Fairly early on, it occurred to me that nearly every female character was caricatured as something of an object, the neighbour’s daughter, the house-maids, the women Antoine de Courseau encounters on his travels, even his daughter Geneviève becomes a ‘kept’ woman.

While it is an engaging and entertaining read, that moves along at the rambling, colourful pace of a joy-ride in a Bugatti, it began to feel like a book written for men, for it is they who travel (with the exception perhaps of Geneviève), have adventures, engage in meaningful banter, witty dialogue and to whom much of the advice within is given.

I admit to a moment of despair in being unable to think of one woman with redeeming qualities, that a female reader might relate to, why even the landlady of the Bed & Breakfast in Dover drags the poor 13-year-old youth off to the pub keeping him there till closing, Jean’s first impression of England is certainly one that stays long in his memory.
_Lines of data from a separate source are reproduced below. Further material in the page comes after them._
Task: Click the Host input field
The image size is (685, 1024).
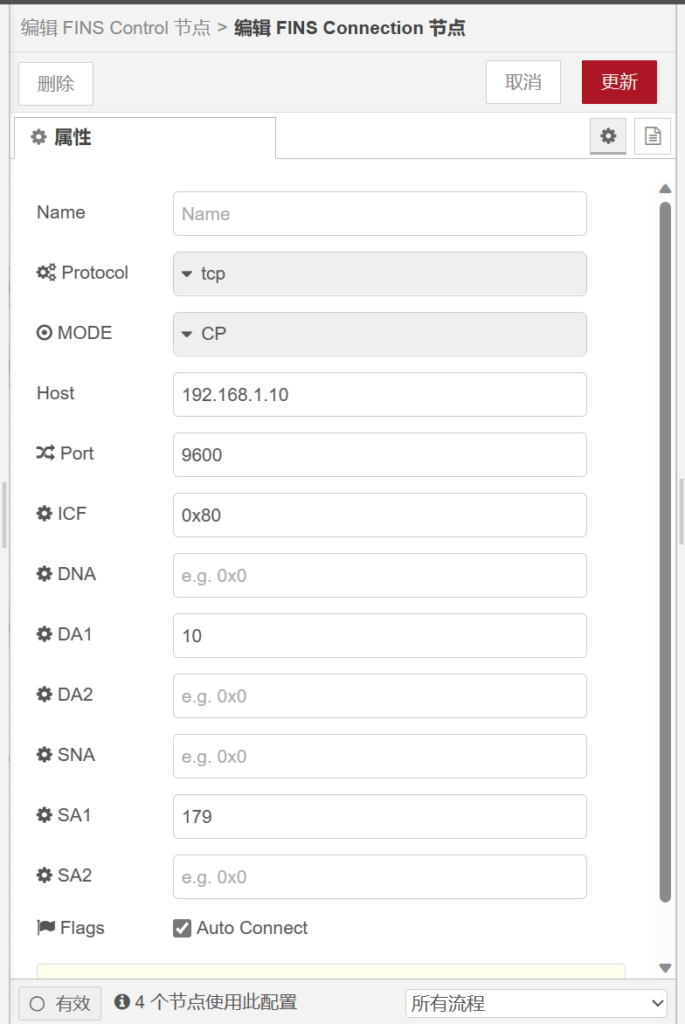Action: pyautogui.click(x=379, y=394)
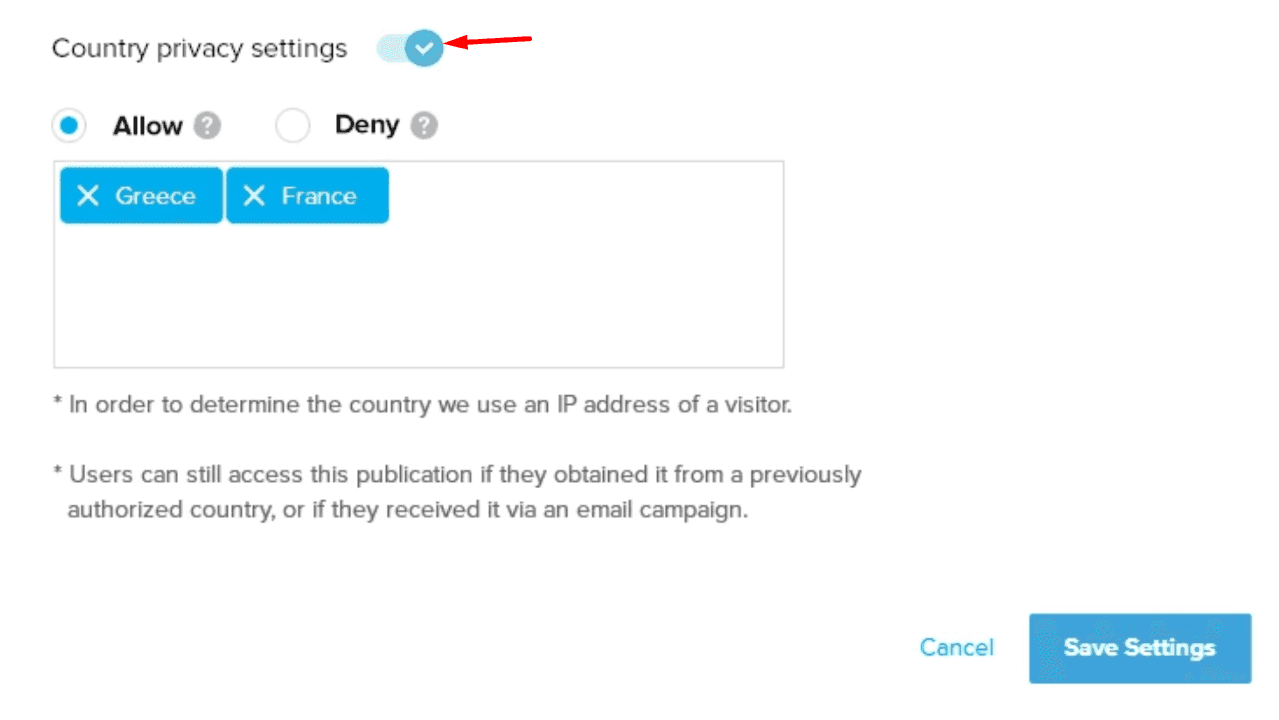Screen dimensions: 1279x720
Task: Select the Allow radio button
Action: pyautogui.click(x=68, y=126)
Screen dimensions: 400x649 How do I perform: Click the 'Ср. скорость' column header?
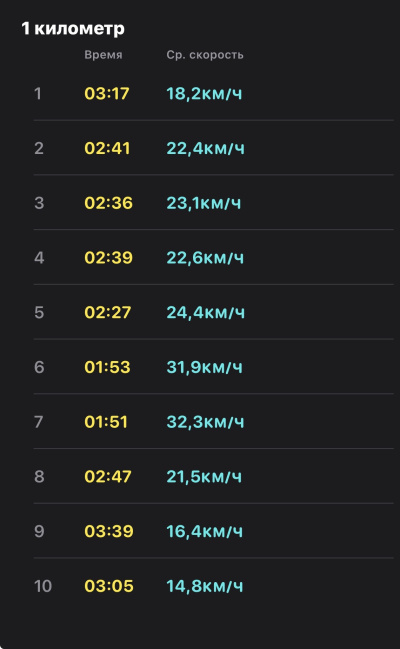[205, 55]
Jean purchases himself a notebook early on in his journeys and in his letters and notes, we are witness to how he begins to see the world:

I’ve bought myself a notebook where I’ve started making a few notes:

a) Duplicity: absolutely necessary for a life without dramas. You have to harden your heart. I need to be capable, without blushing to my roots, of sleeping with a woman and then being a jolly decent chap to her lover or husband. This is essential. Without it society would be impossible.

I guess, we could just say it is delightfully French and certainly the women are not portrayed as victims, quite the opposite in many cases, but they did make this reader pause for reflection. An eye-opening, memorable journey through the European landscape whilst inhabiting a very French culture and perspective.

Michel Déon inhabits his male characters with pride and indeed enjoys himself so much, he can’t help but put himself into the narrative from time to time speaking with much enthusiasm and familiarity directly to the reader. And with good reason, for it has been said of his young hero that:

“The character of Jean Arnaud has been heralded as one of French literature’s great adolescents, alongside Flaubert’s Frédéric Moreau, Stendhal’s Julien Sorel and Alain-Fournier’s Augustin Meaulnes.”

les vingt ans

Michel Déon has the last say, as he leaves Jean Arnaud in a military camp on the eve of war, a sealed envelope in his pocket with instructions not to open it unless he is in extreme need, his life full of promise yet hardly begun by telling us not to worry about those things he has not revealed, that here he was a foundling boy and in another book, he will tell the story of how his protagonist becomes a man.

The sequel, The Foundling’s War (Les Vingt Ans du Jeune Homme Vert) is due to be translated into English and published also by Gallic Books. I am intrigued to know what Jean Arnaud makes of life given his experience thus far and how war might change him. Watch this space!